I am not sure what to write. I honestly am not. I don’t even know what I should be feeling exactly. The last 4 months of this fellowship have made ‘change is the only constant’ proverb a solid truth in my life. I have been just lugging my ever growing luggage from one place to another. This is my second flat where I am living now, and the stay-betweens were filled in homes of relatives and acquaintances. Not even 4 days have passed since I have shifted here, I hear that I might have to leave again in March.
Things like water, food and bedding also have become serious issues for me. Everything is money, and money is everything. And at work you are nothing, if you don’t kill yourself for work. I am sure my co-fellows are going through serious problems at various places, but I can’t help cribbing about this ever changing physical, emotionally and extra expensive atmosphere that I am surrounded with.
The world doesn’t give a pence thinking if you are alive or dead. I am glad I have home to think of, people who love, even when I have been nothing but whining all these four months.
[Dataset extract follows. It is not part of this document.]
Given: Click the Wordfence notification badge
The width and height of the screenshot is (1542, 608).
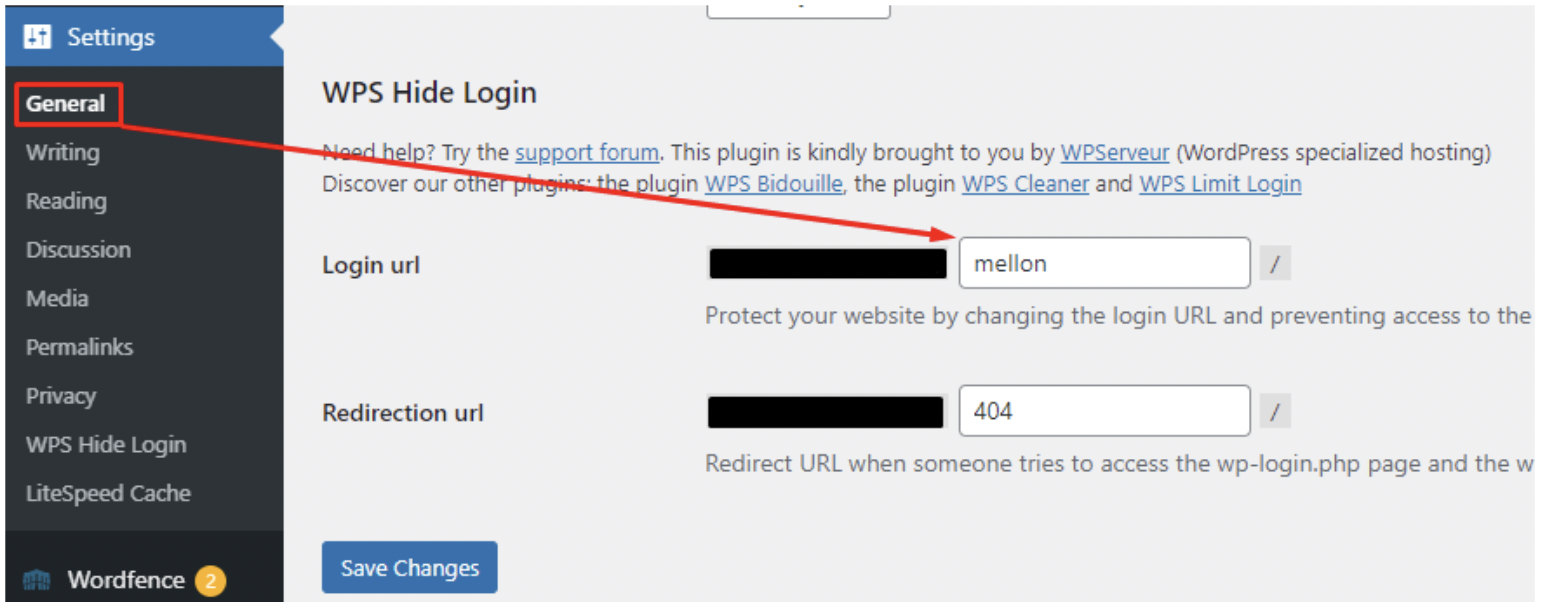Looking at the screenshot, I should 210,581.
What happens to those children who don’t have supporting parents, or parents at all? The little achievements at work are there, but they are really nursery level. And being treated like a junior always with no say at all, is not much of a help either. I don’t see meaning in it.
Sorry to write a frustrating blog. But that is what it is. Prashanti told me see the ‘brighter pages’ of this journey, my mum say’s I need to relax, but I am really clueless how. Or is this life?